◆ **SOURCE MATERIAL**:
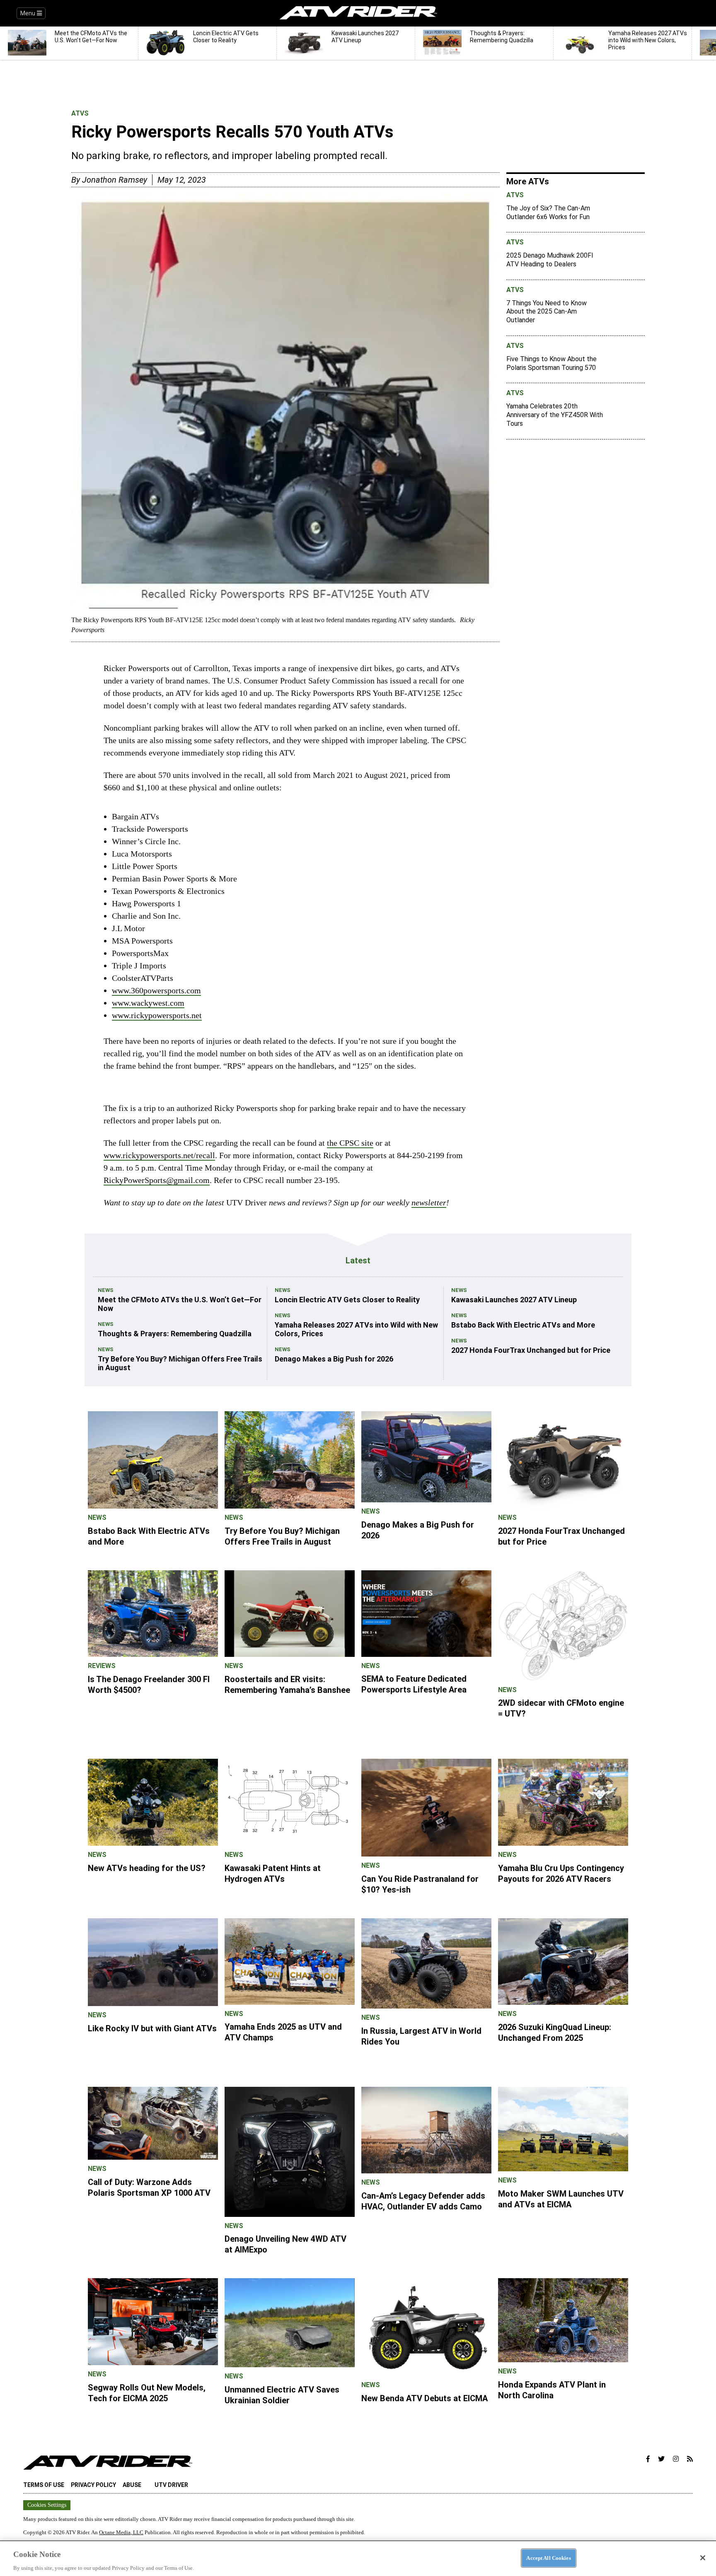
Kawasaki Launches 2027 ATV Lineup (514, 1299)
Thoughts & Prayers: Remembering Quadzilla (175, 1333)
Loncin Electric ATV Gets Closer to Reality (347, 1299)
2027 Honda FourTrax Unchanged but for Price (530, 1350)
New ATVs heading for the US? (147, 1868)
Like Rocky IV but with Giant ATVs (152, 2028)
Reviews (102, 1666)
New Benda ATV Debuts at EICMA (424, 2398)
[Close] (703, 2558)
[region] (358, 2558)
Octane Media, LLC (121, 2532)
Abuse (132, 2485)
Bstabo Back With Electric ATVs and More (523, 1325)
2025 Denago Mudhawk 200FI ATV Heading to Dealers (549, 259)
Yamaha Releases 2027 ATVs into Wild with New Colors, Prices (356, 1329)
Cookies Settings (46, 2505)
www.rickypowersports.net (157, 1015)
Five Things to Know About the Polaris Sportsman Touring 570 (551, 363)
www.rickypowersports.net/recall (159, 1155)
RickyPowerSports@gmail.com (157, 1180)
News (106, 1290)
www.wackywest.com (148, 1002)
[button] (648, 2459)
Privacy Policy (93, 2485)
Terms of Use (43, 2485)
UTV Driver (171, 2485)
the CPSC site (350, 1142)
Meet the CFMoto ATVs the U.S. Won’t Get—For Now (179, 1304)
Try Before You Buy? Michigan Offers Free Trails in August (180, 1363)
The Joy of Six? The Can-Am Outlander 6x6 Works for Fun (548, 212)
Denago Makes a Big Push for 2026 (334, 1358)
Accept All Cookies (548, 2557)
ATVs (80, 113)
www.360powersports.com (156, 990)
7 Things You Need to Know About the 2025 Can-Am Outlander (546, 311)
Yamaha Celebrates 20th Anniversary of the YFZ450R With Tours (554, 414)
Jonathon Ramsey (114, 180)
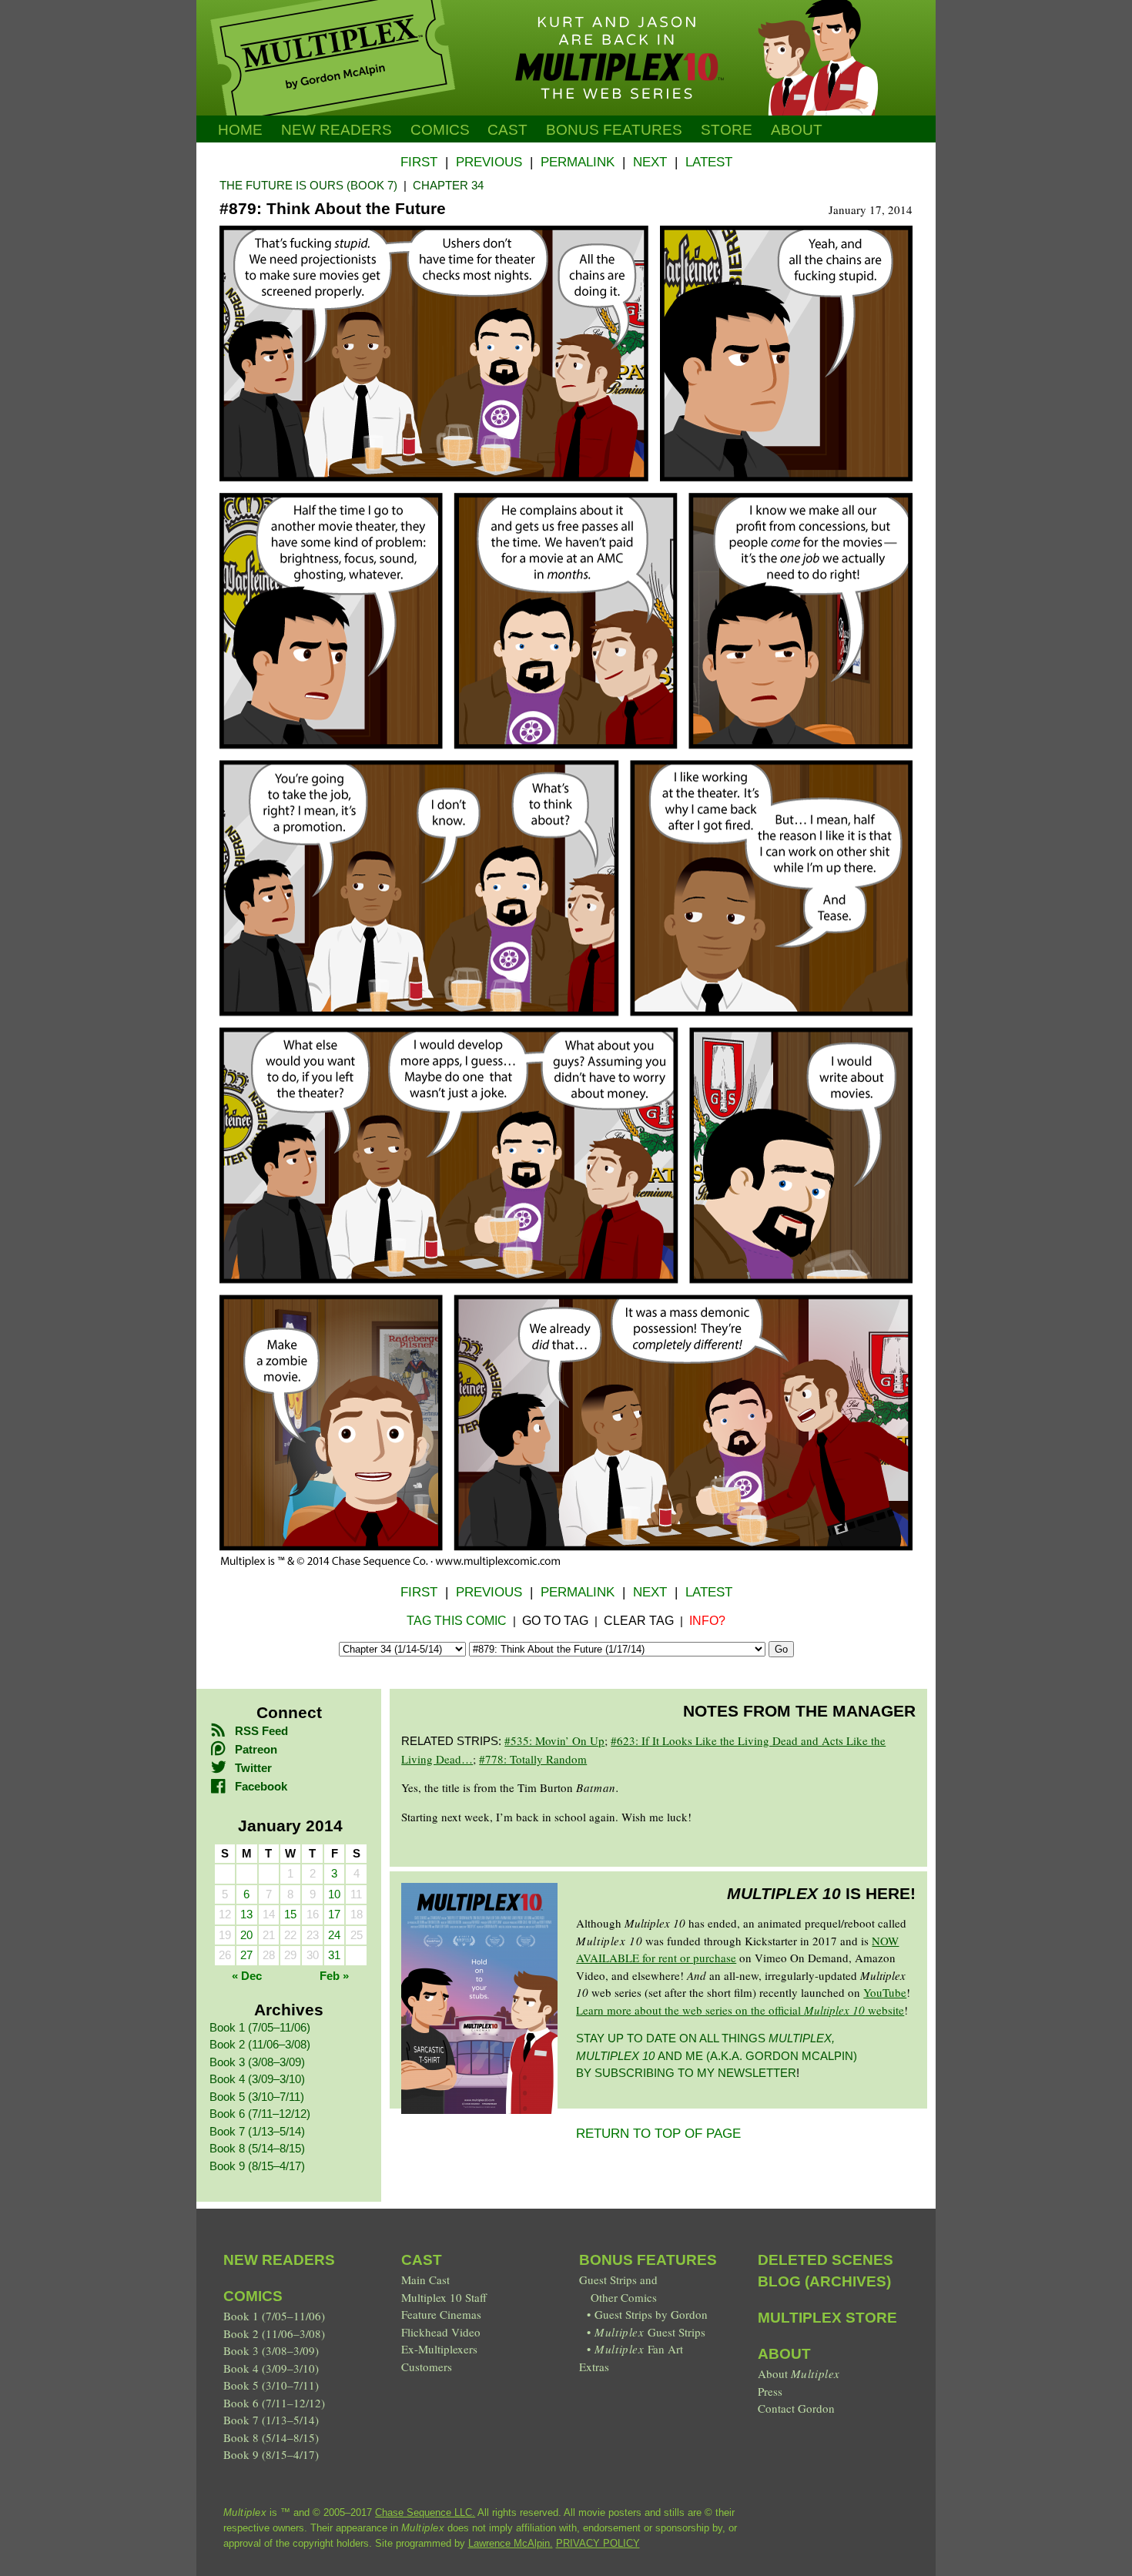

◆ **TO DO**: Exact copies of the entries above are needed, with every picture removed.

◆ **SOLUTION FOR THIS TASK**:
Kawasaki Launches 2027 ATV Lineup (514, 1299)
Thoughts & Prayers: Remembering Quadzilla (175, 1333)
Loncin Electric ATV Gets Closer to Reality (347, 1299)
2027 Honda FourTrax Unchanged but for Price (530, 1350)
New ATVs heading for the US? (147, 1868)
Like Rocky IV but with Giant ATVs (152, 2028)
Reviews (102, 1666)
New Benda ATV Debuts at EICMA (424, 2398)
[Close] (703, 2558)
[region] (358, 2558)
Octane Media, LLC (121, 2532)
Abuse (132, 2485)
Bstabo Back With Electric ATVs and More (523, 1325)
2025 Denago Mudhawk 200FI ATV Heading to Dealers (549, 259)
Yamaha Releases 2027 ATVs into Wild with New Colors, Prices (356, 1329)
Cookies Settings (46, 2505)
www.rickypowersports.net (157, 1015)
Five Things to Know About the Polaris Sportsman Touring 570 (551, 363)
www.rickypowersports.net/recall (159, 1155)
RickyPowerSports@gmail.com (157, 1180)
News (106, 1290)
www.wackywest.com (148, 1002)
[button] (648, 2459)
Privacy Policy (93, 2485)
Terms of Use (43, 2485)
UTV Driver (171, 2485)
the CPSC site (350, 1142)
Meet the CFMoto ATVs the U.S. Won’t Get—For Now (179, 1304)
Try Before You Buy? Michigan Offers Free Trails in August (180, 1363)
The Joy of Six? The Can-Am Outlander 6x6 Works for Fun (548, 212)
Denago Makes a Big Push for 2026 (334, 1358)
Accept All Cookies (548, 2557)
ATVs (80, 113)
www.360powersports.com (156, 990)
7 Things You Need to Know About the 2025 Can-Am Outlander (546, 311)
Yamaha Celebrates 20th Anniversary of the YFZ450R With Tours (554, 414)
Jonathon Ramsey (114, 180)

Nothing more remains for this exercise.